(Collected data)
»»
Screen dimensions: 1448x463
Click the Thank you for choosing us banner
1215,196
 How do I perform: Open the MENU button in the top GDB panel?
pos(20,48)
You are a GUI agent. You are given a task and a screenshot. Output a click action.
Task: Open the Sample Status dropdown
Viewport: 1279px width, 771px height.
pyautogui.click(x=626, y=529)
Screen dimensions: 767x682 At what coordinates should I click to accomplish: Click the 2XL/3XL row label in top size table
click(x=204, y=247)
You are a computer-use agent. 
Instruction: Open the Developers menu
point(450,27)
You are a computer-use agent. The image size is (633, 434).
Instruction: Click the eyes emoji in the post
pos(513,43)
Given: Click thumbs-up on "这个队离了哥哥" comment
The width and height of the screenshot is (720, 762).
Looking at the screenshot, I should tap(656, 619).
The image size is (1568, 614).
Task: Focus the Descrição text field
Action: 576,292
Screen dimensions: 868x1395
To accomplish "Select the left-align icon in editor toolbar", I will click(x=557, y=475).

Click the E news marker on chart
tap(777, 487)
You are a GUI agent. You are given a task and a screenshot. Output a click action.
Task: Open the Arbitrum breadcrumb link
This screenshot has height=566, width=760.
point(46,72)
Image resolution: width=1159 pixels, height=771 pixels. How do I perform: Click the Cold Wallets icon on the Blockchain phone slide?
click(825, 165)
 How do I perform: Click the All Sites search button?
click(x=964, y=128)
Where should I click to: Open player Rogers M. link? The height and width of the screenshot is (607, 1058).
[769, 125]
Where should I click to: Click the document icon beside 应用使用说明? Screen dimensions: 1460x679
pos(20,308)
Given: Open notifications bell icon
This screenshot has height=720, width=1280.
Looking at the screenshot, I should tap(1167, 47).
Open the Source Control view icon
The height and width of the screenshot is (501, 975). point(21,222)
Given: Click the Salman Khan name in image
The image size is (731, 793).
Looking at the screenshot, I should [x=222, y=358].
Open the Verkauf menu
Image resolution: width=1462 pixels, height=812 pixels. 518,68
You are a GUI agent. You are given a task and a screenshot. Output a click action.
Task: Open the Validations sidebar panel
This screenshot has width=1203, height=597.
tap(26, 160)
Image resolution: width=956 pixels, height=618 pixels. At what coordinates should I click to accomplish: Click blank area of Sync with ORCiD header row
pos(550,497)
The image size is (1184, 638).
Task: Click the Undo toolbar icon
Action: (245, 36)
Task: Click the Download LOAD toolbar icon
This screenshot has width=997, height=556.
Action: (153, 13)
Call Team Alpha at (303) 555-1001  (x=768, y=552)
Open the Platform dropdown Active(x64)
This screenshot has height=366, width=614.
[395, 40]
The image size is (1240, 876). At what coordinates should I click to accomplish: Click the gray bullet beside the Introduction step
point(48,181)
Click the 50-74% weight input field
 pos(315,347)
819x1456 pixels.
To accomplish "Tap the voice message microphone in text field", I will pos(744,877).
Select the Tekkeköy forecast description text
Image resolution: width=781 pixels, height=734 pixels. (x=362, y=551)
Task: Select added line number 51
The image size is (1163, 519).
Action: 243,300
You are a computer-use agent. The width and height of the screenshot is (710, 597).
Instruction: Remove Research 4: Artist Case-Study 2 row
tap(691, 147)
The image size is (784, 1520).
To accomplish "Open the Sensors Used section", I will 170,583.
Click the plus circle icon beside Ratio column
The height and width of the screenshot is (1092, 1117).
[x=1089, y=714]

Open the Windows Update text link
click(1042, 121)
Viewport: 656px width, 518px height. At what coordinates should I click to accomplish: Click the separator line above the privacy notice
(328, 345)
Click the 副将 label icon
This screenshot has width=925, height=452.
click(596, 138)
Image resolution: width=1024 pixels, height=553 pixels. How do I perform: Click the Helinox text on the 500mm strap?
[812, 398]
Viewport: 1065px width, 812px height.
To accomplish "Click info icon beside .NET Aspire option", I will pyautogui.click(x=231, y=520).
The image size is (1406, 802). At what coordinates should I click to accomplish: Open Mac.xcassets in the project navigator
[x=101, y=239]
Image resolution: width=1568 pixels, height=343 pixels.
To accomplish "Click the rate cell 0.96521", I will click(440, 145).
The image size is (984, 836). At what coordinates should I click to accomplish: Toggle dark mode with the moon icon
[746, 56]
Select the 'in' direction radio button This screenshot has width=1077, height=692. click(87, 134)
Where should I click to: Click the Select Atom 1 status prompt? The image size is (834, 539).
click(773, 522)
««
— Action item —
Exactly what appears above must be set down again in full.

— Response area —
Screen dimensions: 1448x463
Click the Thank you for choosing us banner
1215,196
 How do I perform: Open the MENU button in the top GDB panel?
pos(20,48)
You are a GUI agent. You are given a task and a screenshot. Output a click action.
Task: Open the Sample Status dropdown
Viewport: 1279px width, 771px height.
pyautogui.click(x=626, y=529)
Screen dimensions: 767x682 At what coordinates should I click to accomplish: Click the 2XL/3XL row label in top size table
click(x=204, y=247)
You are a computer-use agent. 
Instruction: Open the Developers menu
point(450,27)
You are a computer-use agent. The image size is (633, 434).
Instruction: Click the eyes emoji in the post
pos(513,43)
Given: Click thumbs-up on "这个队离了哥哥" comment
The width and height of the screenshot is (720, 762).
Looking at the screenshot, I should tap(656, 619).
The image size is (1568, 614).
Task: Focus the Descrição text field
Action: 576,292
Screen dimensions: 868x1395
To accomplish "Select the left-align icon in editor toolbar", I will click(x=557, y=475).

Click the E news marker on chart
tap(777, 487)
You are a GUI agent. You are given a task and a screenshot. Output a click action.
Task: Open the Arbitrum breadcrumb link
This screenshot has height=566, width=760.
point(46,72)
Image resolution: width=1159 pixels, height=771 pixels. How do I perform: Click the Cold Wallets icon on the Blockchain phone slide?
click(825, 165)
 How do I perform: Click the All Sites search button?
click(x=964, y=128)
Where should I click to: Open player Rogers M. link? The height and width of the screenshot is (607, 1058).
[769, 125]
Where should I click to: Click the document icon beside 应用使用说明? Screen dimensions: 1460x679
pos(20,308)
Given: Open notifications bell icon
This screenshot has height=720, width=1280.
Looking at the screenshot, I should tap(1167, 47).
Open the Source Control view icon
The height and width of the screenshot is (501, 975). point(21,222)
Given: Click the Salman Khan name in image
The image size is (731, 793).
Looking at the screenshot, I should [x=222, y=358].
Open the Verkauf menu
Image resolution: width=1462 pixels, height=812 pixels. 518,68
You are a GUI agent. You are given a task and a screenshot. Output a click action.
Task: Open the Validations sidebar panel
This screenshot has width=1203, height=597.
tap(26, 160)
Image resolution: width=956 pixels, height=618 pixels. At what coordinates should I click to accomplish: Click blank area of Sync with ORCiD header row
pos(550,497)
The image size is (1184, 638).
Task: Click the Undo toolbar icon
Action: (245, 36)
Task: Click the Download LOAD toolbar icon
This screenshot has width=997, height=556.
Action: (153, 13)
Call Team Alpha at (303) 555-1001  (x=768, y=552)
Open the Platform dropdown Active(x64)
This screenshot has height=366, width=614.
[395, 40]
The image size is (1240, 876). At what coordinates should I click to accomplish: Click the gray bullet beside the Introduction step
point(48,181)
Click the 50-74% weight input field
 pos(315,347)
819x1456 pixels.
To accomplish "Tap the voice message microphone in text field", I will pos(744,877).
Select the Tekkeköy forecast description text
Image resolution: width=781 pixels, height=734 pixels. (x=362, y=551)
Task: Select added line number 51
The image size is (1163, 519).
Action: 243,300
You are a computer-use agent. The width and height of the screenshot is (710, 597).
Instruction: Remove Research 4: Artist Case-Study 2 row
tap(691, 147)
The image size is (784, 1520).
To accomplish "Open the Sensors Used section", I will 170,583.
Click the plus circle icon beside Ratio column
The height and width of the screenshot is (1092, 1117).
[x=1089, y=714]

Open the Windows Update text link
click(1042, 121)
Viewport: 656px width, 518px height. At what coordinates should I click to accomplish: Click the separator line above the privacy notice
(328, 345)
Click the 副将 label icon
This screenshot has width=925, height=452.
click(596, 138)
Image resolution: width=1024 pixels, height=553 pixels. How do I perform: Click the Helinox text on the 500mm strap?
[812, 398]
Viewport: 1065px width, 812px height.
To accomplish "Click info icon beside .NET Aspire option", I will pyautogui.click(x=231, y=520).
The image size is (1406, 802). At what coordinates should I click to accomplish: Open Mac.xcassets in the project navigator
[x=101, y=239]
Image resolution: width=1568 pixels, height=343 pixels.
To accomplish "Click the rate cell 0.96521", I will click(440, 145).
The image size is (984, 836). At what coordinates should I click to accomplish: Toggle dark mode with the moon icon
[746, 56]
Select the 'in' direction radio button This screenshot has width=1077, height=692. click(87, 134)
Where should I click to: Click the Select Atom 1 status prompt? The image size is (834, 539).
click(773, 522)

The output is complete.